--- Provided information Enclosed Below ---

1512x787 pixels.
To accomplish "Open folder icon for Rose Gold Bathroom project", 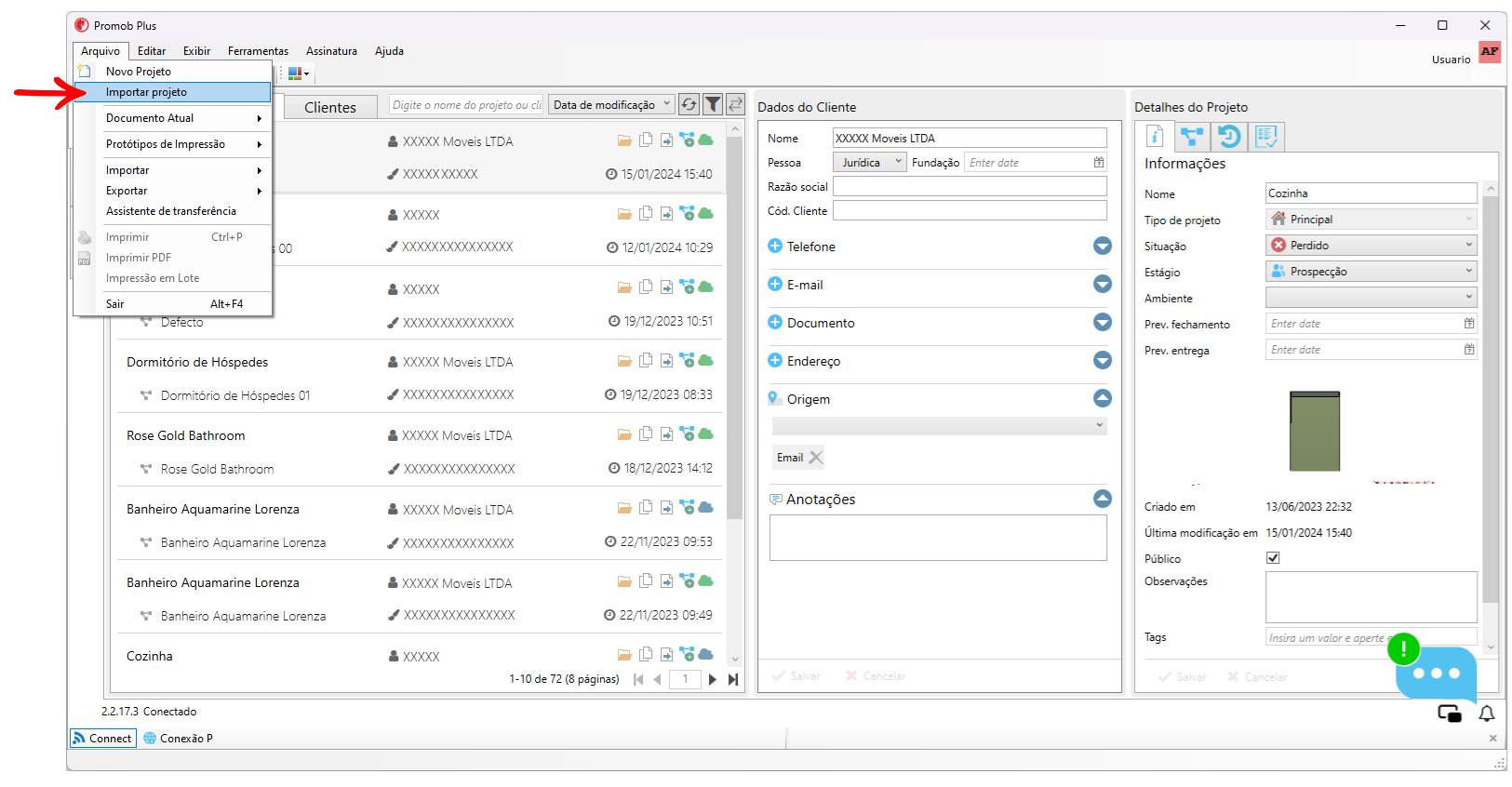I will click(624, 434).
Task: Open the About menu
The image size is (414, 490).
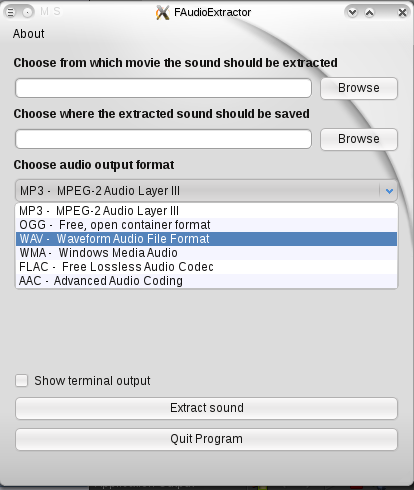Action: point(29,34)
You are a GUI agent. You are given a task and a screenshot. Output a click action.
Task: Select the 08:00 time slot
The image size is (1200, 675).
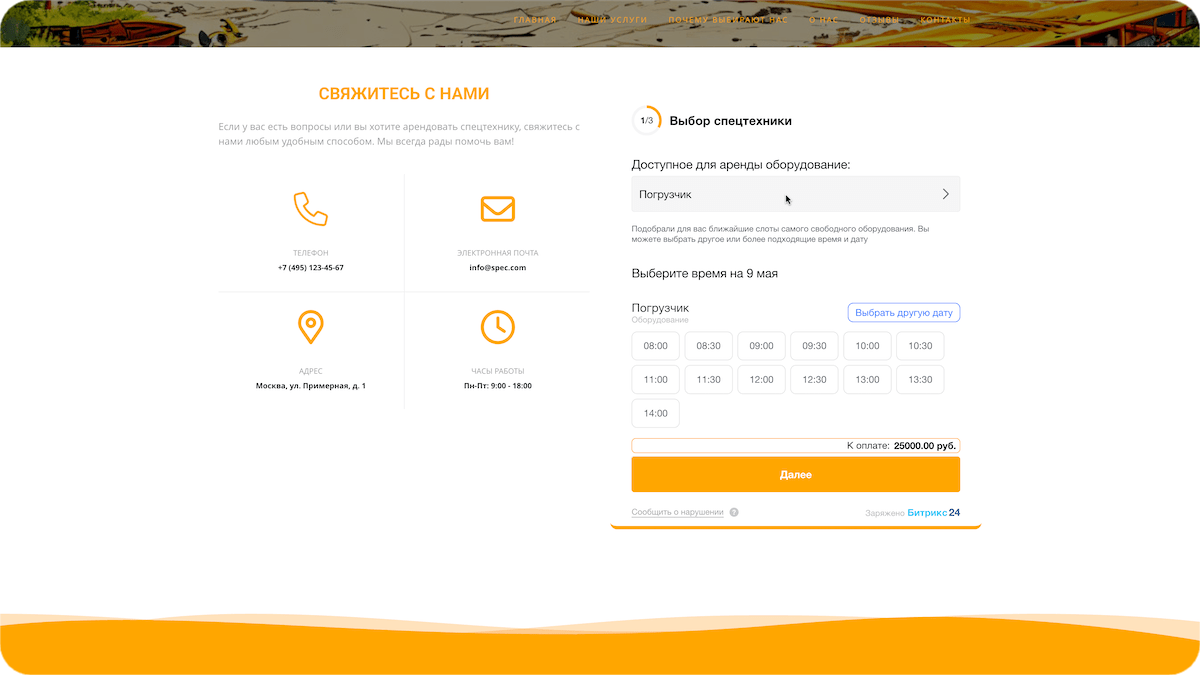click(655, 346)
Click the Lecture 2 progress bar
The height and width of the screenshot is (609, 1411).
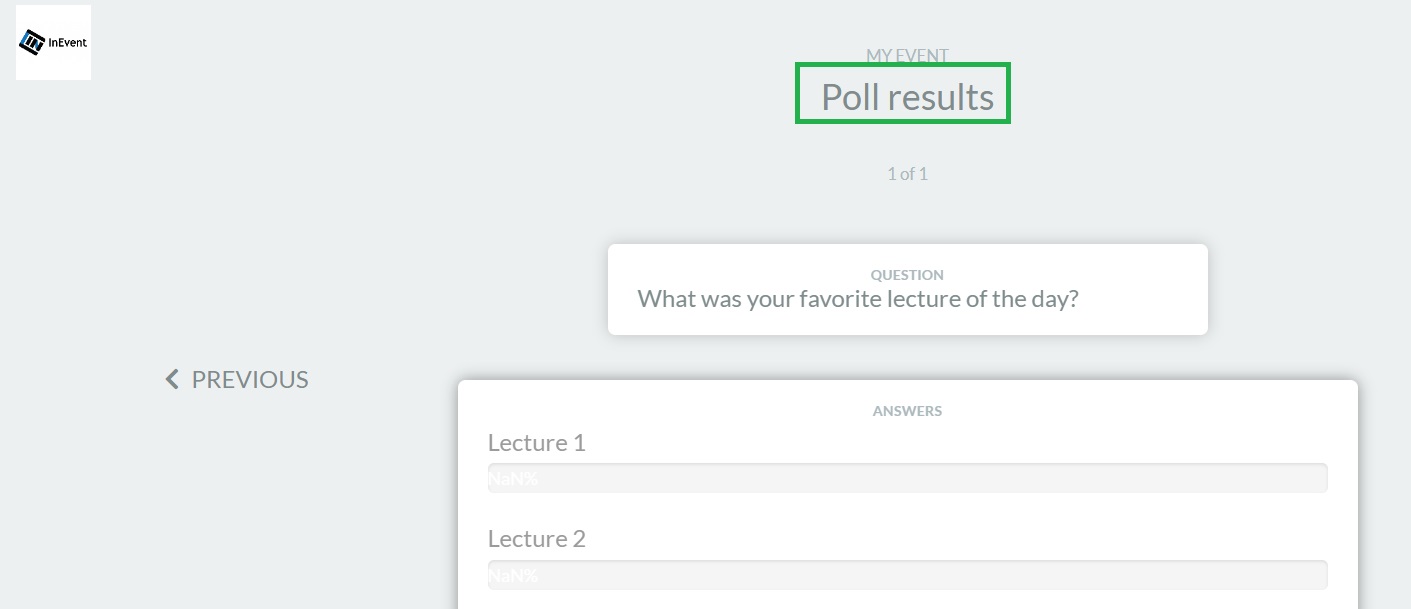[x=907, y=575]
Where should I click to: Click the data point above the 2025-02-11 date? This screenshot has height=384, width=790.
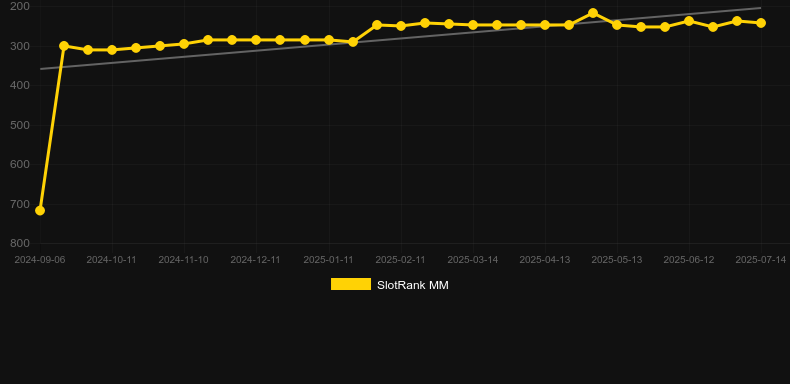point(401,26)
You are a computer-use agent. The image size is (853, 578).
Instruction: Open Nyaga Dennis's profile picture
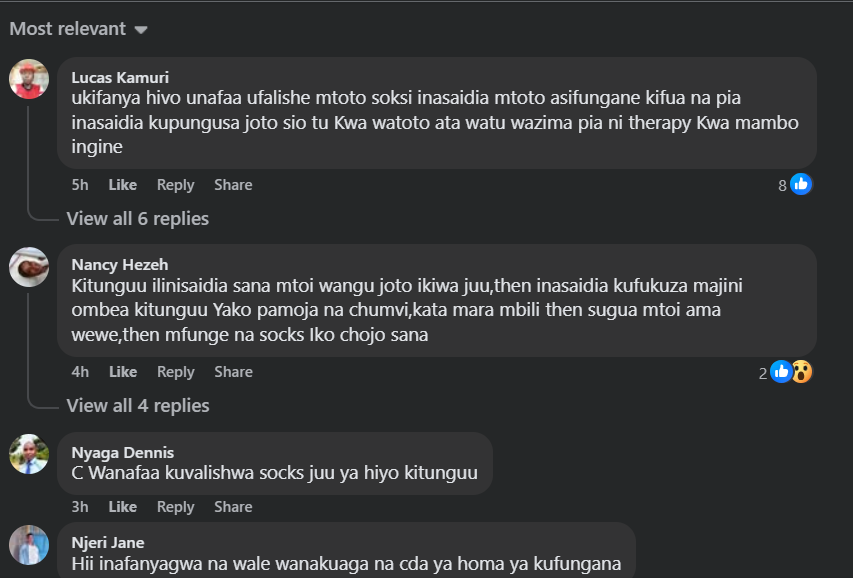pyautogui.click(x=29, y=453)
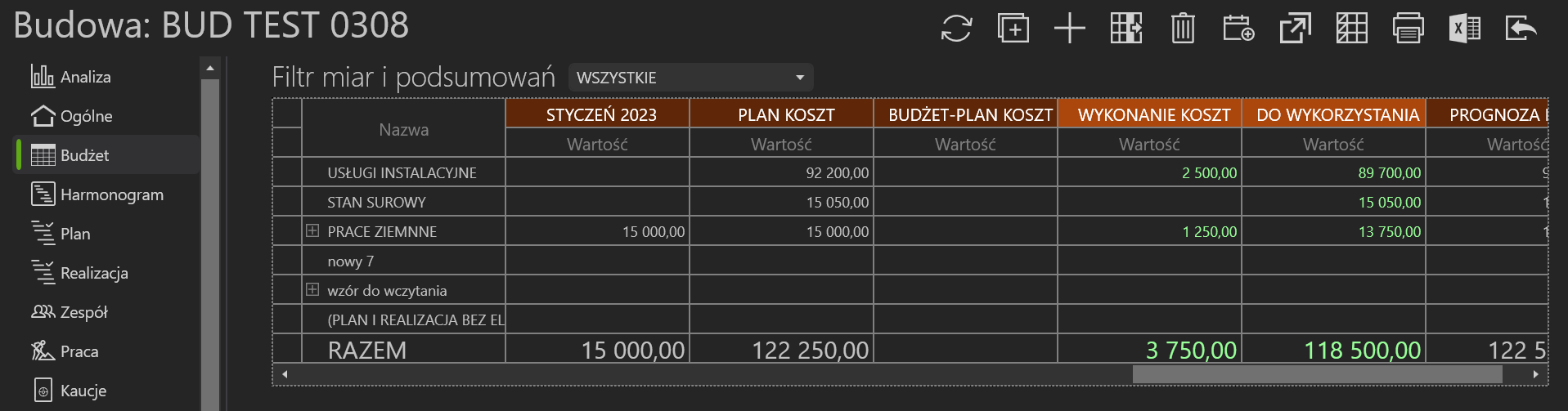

--- End of Enclosed Provided information ---

Please go line by line through the records above, copying each one that holds the string "agent".

Worked solution
You are a GUI agent. You are given a task and a screenshot. Output a click action.
You are a computer-use agent. The image size is (853, 578).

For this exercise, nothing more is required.